EPSRC Reference: EP/N019040/1
Title: Research Software Engineering Fellowship - Software for Textile Modelling and Simulation
Principal Investigator: Brown, Dr L
Other Investigators:
Researcher Co-Investigators:
Project Partners:
Department: Div of Materials Mech and Structures
Organisation: University of Nottingham
Scheme: EPSRC Fellowship
Starts: 01 January 2016 Ends: 31 December 2020 Value (£): 384,850
EPSRC Research Topic Classifications:
Materials Characterisation Materials Processing
Materials testing & eng.
EPSRC Industrial Sector Classifications:
Aerospace, Defence and Marine Manufacturing
Energy Construction
Transport Systems and Vehicles
Related Grants:
Panel History:
Panel DatePanel NameOutcome
15 Oct 2015 EPSRC RSE e-Infrastructure Meeting Announced
17 Nov 2015 EPSRC RSE e-Infrastructure Meeting (Interviews) Announced
Summary on Grant Application Form
Composite materials are increasingly used in a wide range of applications, particularly in the aerospace and automotive industries which take advantage of their low weight and high strength. Their use will contribute to the targets in place for reduction in greenhouse gas emissions by reducing the weight of components and therefore energy used. They comprise a reinforcement embedded in a matrix material which may be made up from many combinations of materials. An example of an everyday composite material which is found everywhere is reinforced concrete. In the field of polymer composites the materials are typically either a glass or carbon fibre reinforcement in a polymer matrix. In many cases the reinforcements are produced in the form of textiles which gives ease of handling but also, in the case of more complex 3D weaves, gives the opportunity to enhance the properties of the material and to design specific shapes. In order to optimise the design of these woven materials computer simulations are carried out which enable the prediction of their material properties, for example how strong or stiff they are, and also how they will behave during manufacture, for example how the liquid resin will flow through the textile when creating a complex shaped part. TexGen is open-source software, developed at the University of Nottingham for the creation of 3D geometric models of textiles used in these simulations and will form the basis for the software developed during this research programme.

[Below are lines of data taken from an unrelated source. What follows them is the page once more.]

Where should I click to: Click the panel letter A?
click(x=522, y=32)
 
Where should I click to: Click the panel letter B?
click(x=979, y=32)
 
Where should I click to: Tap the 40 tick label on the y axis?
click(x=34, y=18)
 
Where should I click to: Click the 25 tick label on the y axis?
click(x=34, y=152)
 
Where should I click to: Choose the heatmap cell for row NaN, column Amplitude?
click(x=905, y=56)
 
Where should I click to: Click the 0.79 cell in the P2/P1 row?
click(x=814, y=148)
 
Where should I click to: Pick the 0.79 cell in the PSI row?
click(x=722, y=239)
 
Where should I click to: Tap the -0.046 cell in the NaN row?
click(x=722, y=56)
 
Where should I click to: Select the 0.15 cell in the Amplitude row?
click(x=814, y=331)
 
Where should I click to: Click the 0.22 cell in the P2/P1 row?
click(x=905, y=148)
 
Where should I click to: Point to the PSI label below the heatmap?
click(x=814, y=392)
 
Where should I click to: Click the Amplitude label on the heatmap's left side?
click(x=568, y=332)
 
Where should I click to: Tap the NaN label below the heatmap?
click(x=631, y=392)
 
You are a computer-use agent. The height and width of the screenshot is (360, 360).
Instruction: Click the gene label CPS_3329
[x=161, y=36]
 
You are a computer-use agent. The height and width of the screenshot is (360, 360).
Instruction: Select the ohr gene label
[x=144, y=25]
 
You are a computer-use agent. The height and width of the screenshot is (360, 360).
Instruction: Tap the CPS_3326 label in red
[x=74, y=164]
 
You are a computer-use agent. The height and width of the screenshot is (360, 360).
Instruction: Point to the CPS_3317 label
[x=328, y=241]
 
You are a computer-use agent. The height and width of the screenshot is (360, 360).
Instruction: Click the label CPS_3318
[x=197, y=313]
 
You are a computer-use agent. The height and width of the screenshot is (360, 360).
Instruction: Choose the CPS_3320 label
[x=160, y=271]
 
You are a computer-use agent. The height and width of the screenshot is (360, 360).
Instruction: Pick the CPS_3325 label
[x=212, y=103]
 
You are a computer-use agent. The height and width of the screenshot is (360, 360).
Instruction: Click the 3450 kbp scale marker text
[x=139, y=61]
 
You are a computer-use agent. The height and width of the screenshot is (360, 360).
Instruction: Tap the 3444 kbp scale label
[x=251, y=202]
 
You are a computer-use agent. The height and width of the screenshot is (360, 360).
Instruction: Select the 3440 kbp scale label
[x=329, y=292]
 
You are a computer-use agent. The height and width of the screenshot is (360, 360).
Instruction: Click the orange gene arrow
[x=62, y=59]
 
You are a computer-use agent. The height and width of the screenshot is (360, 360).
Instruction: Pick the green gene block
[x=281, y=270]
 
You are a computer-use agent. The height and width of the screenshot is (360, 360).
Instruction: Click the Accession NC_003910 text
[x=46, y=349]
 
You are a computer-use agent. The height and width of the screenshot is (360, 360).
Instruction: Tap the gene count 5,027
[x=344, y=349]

During the course of this Fellowship a new major version of TexGen will be developed which will meet the modelling requirements of the increasingly complex textiles and preforms used in composite materials and of new textile structures as they emerge. A tool will be developed for optimisation of the weave patterns used to form preform structures such as I- and T-beams, common elements used in engineering design.

Textiles are used in a large range of applications and industries from clothing to the rollers on paper making machines. New 'intelligent' textiles are being developed which incorporate different materials or sensors and are being applied to fields such as health care and sportswear. This programme will identify new and emerging areas in textile technology which will have requirements for modelling and simulation capability. The requirements will vary with the materials, for example transport of heat, fluid, electrons and molecules through the textile. A new set of tools will be developed to meet the analysis needs of these new technologies, enabling simulations relevant to the different materials to be performed and impacting on both the properties created and manufacturing processes developed for these new materials.